WHAT TO WORK ON
Could you reproduce the lines starting with the one that contains "What do you see at coordinates (748, 1677)" and going on through the one that contains "This screenshot has width=375, height=2255.", with "Describe" changed to "Identify" and nothing else altered?
┄┄┄┄┄┄┄┄┄┄
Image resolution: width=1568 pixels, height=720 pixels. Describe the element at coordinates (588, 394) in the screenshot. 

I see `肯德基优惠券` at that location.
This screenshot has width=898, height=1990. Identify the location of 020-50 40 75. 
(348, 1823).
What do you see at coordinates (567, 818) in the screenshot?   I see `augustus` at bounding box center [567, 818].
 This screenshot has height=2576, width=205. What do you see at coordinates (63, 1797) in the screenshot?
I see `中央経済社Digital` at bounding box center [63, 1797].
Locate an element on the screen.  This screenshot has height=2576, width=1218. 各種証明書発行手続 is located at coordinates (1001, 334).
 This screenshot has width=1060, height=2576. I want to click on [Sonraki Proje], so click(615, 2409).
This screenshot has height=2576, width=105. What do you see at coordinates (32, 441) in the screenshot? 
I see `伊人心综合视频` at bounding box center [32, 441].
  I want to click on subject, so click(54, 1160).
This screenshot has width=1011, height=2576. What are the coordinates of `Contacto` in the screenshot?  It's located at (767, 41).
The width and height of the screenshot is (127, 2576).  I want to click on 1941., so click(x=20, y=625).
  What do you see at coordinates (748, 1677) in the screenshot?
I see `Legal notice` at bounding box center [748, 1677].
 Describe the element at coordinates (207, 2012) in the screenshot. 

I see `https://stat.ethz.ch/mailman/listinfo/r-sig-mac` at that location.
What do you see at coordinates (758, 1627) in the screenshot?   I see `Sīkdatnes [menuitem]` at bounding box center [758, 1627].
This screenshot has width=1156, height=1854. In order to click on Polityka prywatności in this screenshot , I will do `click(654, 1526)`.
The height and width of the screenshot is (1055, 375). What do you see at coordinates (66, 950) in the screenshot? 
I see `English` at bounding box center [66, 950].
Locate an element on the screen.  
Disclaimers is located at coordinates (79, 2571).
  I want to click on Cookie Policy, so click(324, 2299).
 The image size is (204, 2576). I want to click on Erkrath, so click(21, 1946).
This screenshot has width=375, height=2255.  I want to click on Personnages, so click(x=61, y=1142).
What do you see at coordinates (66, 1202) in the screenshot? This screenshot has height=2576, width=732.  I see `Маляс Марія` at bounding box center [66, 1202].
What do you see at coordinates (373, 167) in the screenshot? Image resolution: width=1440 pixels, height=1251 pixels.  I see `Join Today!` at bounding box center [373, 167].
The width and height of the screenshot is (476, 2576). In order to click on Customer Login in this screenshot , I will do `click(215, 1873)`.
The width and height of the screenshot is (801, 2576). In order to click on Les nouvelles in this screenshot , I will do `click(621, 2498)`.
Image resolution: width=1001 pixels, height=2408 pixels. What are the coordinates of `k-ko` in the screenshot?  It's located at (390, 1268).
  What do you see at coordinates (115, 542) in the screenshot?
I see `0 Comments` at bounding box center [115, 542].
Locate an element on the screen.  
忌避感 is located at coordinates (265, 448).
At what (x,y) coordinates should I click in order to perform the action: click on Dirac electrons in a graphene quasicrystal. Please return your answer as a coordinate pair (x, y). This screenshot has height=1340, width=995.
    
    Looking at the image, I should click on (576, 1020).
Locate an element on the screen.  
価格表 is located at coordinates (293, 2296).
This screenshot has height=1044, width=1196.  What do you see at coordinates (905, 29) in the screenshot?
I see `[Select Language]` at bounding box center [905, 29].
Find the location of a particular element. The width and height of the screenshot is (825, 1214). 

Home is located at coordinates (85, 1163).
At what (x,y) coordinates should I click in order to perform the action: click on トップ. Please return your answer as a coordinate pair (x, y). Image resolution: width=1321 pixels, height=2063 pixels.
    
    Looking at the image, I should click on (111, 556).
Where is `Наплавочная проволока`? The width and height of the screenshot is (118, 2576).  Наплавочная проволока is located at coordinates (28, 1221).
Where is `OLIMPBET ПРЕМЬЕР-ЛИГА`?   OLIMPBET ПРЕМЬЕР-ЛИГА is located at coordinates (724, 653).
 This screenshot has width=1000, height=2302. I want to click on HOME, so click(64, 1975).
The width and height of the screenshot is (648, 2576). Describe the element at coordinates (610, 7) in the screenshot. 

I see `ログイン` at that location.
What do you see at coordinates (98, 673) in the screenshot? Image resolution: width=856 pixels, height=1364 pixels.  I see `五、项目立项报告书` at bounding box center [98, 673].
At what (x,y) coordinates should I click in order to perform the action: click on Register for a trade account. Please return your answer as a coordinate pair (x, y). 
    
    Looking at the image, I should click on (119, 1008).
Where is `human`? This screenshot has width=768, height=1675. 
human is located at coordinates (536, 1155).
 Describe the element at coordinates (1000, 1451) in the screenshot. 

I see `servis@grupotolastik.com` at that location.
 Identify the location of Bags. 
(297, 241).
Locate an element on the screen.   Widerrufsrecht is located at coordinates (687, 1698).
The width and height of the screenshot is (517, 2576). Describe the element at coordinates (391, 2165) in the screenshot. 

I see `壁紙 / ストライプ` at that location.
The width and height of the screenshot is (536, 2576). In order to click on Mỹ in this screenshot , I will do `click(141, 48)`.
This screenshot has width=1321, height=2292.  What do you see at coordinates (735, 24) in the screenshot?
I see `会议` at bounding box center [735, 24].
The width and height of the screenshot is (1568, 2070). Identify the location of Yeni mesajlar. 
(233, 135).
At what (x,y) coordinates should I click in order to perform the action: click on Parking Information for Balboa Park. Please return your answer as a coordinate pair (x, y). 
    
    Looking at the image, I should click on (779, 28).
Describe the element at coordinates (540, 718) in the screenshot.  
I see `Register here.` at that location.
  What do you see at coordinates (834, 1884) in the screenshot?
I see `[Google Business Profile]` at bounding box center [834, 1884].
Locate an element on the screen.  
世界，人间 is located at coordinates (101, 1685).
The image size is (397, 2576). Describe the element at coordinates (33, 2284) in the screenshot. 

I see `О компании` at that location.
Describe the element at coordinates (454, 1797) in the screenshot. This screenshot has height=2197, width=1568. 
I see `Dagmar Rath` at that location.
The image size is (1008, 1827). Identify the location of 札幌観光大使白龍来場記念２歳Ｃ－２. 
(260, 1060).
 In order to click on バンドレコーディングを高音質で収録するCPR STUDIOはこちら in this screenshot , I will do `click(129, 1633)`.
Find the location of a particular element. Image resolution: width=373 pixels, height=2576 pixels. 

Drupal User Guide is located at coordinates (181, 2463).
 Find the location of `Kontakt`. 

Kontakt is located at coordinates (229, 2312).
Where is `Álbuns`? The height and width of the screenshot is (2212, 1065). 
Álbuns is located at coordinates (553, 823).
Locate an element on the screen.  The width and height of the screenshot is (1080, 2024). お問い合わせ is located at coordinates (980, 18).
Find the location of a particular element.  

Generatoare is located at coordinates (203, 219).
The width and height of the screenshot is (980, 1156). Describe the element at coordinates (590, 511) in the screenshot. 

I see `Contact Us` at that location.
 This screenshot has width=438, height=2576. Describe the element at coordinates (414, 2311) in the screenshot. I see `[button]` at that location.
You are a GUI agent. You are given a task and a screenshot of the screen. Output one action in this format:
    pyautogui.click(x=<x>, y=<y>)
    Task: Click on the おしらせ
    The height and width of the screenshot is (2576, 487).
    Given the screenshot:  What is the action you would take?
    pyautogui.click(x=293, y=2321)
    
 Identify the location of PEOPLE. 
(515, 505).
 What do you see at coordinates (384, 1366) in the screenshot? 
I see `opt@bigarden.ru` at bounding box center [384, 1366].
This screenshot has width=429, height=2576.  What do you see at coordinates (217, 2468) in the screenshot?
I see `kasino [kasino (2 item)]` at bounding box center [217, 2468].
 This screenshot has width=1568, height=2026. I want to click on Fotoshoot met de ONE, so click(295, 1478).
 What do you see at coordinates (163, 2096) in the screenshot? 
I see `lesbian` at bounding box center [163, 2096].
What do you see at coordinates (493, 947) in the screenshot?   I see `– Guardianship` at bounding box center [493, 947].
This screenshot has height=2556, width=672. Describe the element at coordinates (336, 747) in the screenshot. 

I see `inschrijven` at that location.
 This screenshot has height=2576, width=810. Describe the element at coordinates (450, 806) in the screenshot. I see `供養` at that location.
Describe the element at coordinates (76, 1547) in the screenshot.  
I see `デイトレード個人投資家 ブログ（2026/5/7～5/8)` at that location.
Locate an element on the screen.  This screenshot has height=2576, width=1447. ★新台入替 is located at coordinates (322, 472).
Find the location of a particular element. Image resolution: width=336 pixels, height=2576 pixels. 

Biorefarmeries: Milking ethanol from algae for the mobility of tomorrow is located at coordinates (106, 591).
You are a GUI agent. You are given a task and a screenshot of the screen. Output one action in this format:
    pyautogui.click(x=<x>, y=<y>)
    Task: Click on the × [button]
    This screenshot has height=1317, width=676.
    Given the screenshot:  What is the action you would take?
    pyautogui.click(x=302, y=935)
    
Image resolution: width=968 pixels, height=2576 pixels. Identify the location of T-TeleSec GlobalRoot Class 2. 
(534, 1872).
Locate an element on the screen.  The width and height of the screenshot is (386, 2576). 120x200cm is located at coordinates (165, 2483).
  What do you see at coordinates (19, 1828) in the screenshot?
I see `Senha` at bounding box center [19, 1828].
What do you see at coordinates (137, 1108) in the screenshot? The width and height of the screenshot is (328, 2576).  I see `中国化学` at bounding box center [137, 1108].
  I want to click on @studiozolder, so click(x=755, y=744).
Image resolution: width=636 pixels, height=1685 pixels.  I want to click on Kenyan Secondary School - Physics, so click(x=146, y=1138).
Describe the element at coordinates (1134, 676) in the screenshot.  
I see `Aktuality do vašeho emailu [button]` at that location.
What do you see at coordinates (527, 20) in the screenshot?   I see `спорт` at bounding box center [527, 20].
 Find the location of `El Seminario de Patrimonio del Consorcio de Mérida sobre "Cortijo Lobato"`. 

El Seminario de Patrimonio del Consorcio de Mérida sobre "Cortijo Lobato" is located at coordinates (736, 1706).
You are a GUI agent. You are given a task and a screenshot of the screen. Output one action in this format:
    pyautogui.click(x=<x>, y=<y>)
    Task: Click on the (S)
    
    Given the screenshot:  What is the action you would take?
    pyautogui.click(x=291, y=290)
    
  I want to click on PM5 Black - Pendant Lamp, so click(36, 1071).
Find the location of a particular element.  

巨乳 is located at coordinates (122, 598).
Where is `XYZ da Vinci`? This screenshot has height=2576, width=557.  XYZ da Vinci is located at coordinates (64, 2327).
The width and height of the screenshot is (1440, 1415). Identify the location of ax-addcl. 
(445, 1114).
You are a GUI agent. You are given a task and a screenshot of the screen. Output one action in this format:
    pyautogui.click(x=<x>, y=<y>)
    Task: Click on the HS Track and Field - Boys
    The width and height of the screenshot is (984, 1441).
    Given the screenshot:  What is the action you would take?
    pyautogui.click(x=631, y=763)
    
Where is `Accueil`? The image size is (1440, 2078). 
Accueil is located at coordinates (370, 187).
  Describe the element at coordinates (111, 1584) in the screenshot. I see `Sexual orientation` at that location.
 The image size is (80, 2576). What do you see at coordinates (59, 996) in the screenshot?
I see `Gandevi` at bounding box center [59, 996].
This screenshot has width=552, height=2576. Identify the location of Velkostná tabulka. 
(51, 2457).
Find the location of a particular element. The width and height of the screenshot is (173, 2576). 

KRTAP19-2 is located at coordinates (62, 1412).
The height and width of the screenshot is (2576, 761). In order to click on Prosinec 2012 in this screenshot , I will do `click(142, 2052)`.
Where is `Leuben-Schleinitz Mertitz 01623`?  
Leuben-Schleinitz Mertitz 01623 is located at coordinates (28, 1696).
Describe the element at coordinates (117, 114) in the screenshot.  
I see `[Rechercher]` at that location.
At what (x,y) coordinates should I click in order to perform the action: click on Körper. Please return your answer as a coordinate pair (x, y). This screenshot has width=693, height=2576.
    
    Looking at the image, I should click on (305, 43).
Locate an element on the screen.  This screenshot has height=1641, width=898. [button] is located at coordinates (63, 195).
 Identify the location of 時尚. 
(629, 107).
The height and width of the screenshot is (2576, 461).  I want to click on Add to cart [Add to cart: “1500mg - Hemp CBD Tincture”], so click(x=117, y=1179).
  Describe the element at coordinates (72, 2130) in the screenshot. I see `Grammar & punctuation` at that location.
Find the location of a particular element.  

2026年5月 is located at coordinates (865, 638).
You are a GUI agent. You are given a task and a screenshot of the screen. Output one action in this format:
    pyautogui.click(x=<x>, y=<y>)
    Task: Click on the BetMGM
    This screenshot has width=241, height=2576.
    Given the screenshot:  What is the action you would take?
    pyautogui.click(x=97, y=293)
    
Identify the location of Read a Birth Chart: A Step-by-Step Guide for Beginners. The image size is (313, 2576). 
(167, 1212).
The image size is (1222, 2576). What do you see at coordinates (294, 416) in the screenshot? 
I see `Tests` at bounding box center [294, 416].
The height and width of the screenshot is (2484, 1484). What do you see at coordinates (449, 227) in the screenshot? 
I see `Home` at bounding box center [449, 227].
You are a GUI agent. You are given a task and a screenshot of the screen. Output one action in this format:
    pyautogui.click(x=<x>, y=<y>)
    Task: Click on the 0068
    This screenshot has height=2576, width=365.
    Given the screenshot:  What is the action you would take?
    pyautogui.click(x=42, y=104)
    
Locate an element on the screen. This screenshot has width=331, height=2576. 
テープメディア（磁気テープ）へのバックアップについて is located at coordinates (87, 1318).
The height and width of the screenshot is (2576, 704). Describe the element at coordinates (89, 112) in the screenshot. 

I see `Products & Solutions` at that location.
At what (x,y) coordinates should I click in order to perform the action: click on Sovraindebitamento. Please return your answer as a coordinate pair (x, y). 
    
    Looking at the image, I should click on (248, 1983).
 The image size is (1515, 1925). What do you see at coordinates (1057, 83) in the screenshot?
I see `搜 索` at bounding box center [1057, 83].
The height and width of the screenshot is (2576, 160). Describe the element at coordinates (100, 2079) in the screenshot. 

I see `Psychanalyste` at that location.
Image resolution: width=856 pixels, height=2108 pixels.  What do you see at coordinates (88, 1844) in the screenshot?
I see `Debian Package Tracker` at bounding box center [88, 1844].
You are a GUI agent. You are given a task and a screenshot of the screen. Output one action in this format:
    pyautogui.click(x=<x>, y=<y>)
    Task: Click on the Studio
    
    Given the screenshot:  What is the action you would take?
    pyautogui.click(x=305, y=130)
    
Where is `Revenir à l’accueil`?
┄┄┄┄┄┄┄┄┄┄
EXPECTED ANSWER
  What do you see at coordinates (748, 1677) in the screenshot?
I see `Legal notice` at bounding box center [748, 1677].
 Identify the element at coordinates (207, 2012) in the screenshot. 

I see `https://stat.ethz.ch/mailman/listinfo/r-sig-mac` at that location.
What do you see at coordinates (758, 1627) in the screenshot?   I see `Sīkdatnes [menuitem]` at bounding box center [758, 1627].
This screenshot has width=1156, height=1854. In order to click on Polityka prywatności in this screenshot , I will do `click(654, 1526)`.
The height and width of the screenshot is (1055, 375). What do you see at coordinates (66, 950) in the screenshot? 
I see `English` at bounding box center [66, 950].
Locate an element on the screen.  
Disclaimers is located at coordinates (79, 2571).
  I want to click on Cookie Policy, so click(324, 2299).
 The image size is (204, 2576). I want to click on Erkrath, so click(21, 1946).
This screenshot has width=375, height=2255.  I want to click on Personnages, so click(x=61, y=1142).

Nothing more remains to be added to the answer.